Dataset items:

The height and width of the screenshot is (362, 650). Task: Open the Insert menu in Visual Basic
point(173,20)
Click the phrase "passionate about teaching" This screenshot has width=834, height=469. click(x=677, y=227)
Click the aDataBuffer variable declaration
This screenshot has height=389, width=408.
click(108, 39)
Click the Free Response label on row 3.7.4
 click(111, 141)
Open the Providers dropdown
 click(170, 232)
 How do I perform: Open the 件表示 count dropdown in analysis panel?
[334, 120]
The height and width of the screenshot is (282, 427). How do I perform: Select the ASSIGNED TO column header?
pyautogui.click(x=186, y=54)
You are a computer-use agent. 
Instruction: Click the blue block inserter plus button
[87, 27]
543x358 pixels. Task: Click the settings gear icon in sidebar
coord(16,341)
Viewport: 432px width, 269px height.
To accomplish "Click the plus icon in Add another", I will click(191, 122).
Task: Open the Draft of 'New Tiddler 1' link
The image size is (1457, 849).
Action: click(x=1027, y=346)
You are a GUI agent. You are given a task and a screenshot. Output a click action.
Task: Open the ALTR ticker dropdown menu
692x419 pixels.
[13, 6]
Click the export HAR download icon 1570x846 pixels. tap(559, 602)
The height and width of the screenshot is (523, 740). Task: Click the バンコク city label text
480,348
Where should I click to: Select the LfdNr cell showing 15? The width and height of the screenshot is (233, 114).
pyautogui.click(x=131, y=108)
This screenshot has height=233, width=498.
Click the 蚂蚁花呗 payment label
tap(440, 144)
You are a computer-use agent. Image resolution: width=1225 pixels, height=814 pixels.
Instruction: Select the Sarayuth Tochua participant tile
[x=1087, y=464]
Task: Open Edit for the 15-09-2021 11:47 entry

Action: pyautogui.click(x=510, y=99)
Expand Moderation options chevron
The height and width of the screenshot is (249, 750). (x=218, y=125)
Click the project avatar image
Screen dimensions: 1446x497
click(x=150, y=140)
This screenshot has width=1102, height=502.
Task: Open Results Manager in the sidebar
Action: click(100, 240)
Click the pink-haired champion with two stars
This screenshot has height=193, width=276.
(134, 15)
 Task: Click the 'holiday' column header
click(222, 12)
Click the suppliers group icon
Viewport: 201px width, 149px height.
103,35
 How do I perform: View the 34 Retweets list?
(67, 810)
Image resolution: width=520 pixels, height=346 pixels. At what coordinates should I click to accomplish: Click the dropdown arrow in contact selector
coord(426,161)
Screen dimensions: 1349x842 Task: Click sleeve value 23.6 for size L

▶ _ABOUT THIS TASK_: Work through the records line by line and tally those with the word "computer". Report only the total.

▶ _EXERCISE OUTPUT_: 2